Abstract

  “Electrohydrodynamics” refers to fluid flows triggered by electric fields. Various mathematical models, geared towards explaining apparently distinct phenomena over a range of scales and materials, have evolved almost independently. Three important classes of phenomena are:
 (i) Electrokinetics: Flows driven by the action of electric fields on nanometric “electrical double layers”, which are characteristic of solid-electrolyte interfaces. Such flows are observed on the micron-scale, typically in the form of channel flow or electrophoretic particle migration. They are regularly employed in both colloid-science applications and microfluidic devices.
(ii) Electrocapillarity: The effective surface tension reduction measured for electrified interfaces. The effect is fundamental to electrochemistry, and enables electrowetting technologies. For a surface polarised by an applied field, the surface-tension reduction is non-uniform whereby flow is inevitable.
(iii) Leaky-dielectric electrohydrodynamics: Field-driven flows associated with charged interfaces separating poorly conducting fluids. The leaky-dielectric model was originally put forward by G.I. Taylor towards explaining perplexing observations of drops deforming to an oblate shape under an electric field. It has
since become omnipresent in electrohydrodynamic modelling.
  The mathematical model underlying electrokinetics (Poisson-Nernst-Planck-Stokes equations) is unique in that it explicitly describes the transport of the charge-carrying ions, instead of assigning the fluids a set of bulk electrical properties.

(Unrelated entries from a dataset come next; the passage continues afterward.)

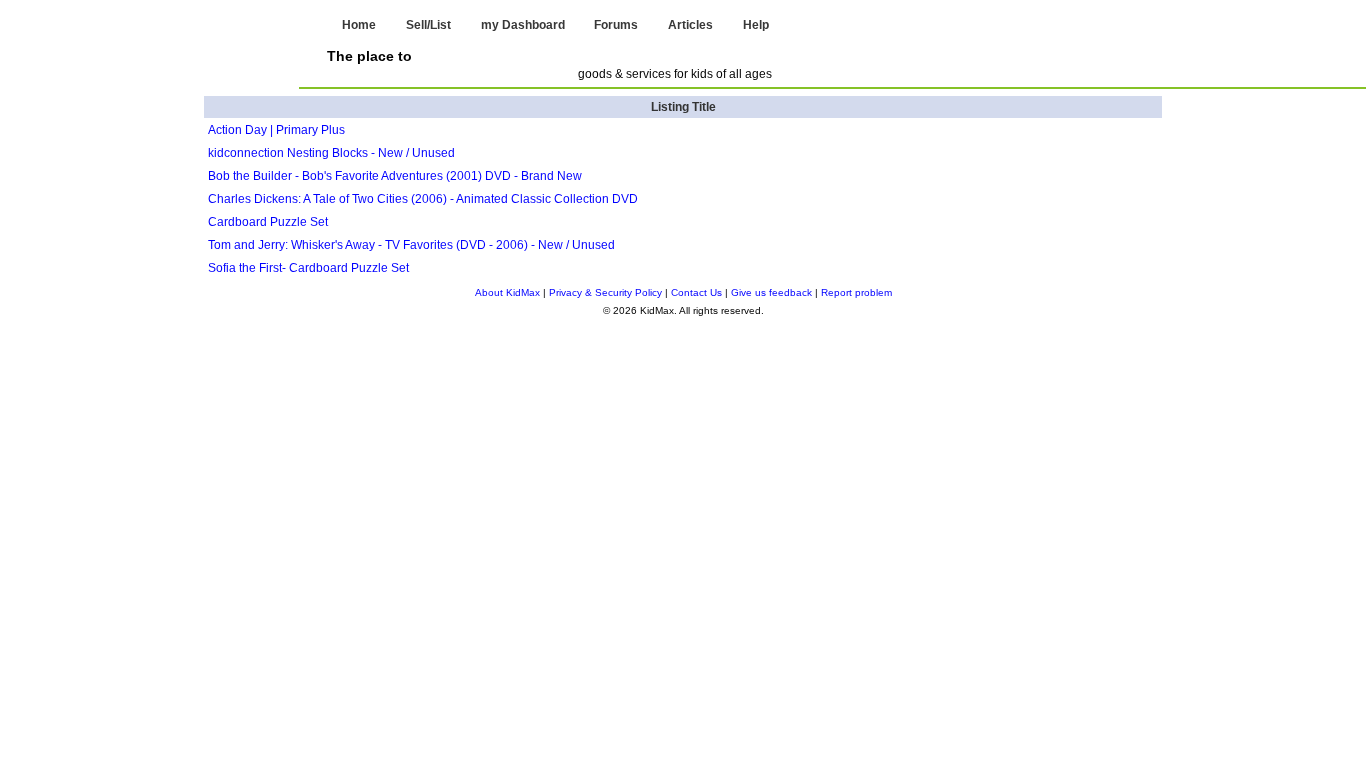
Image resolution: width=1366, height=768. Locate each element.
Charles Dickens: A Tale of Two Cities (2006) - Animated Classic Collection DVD (423, 199)
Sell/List (428, 25)
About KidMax (507, 292)
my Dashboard (523, 25)
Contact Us (696, 292)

I will present a systematic asymptotic methodology for coarse-graining the electrokinetic equations, leading to “macroscale models” wherein electrical double layers are represented by a set of effective boundary conditions. In contrast to classical electrokinetic analyses, these nonlinear models are limited to neither weak fields nor weakly charged surfaces. Their usefulness will be demonstrated by presenting novel nonlinear solutions to the classical electrokinetic problem of electrophoresis, of both solid and fluid particles. In the latter case, electrocapillarity, and leaky-dielectric electrohydrodynamics, emerge in appropriate asymptotic limits. These linkages provide surprising interpretations for the lumped parameters appearing in these models, and reveal why “standard” electrokinetic effects are subdominant in these scenarios.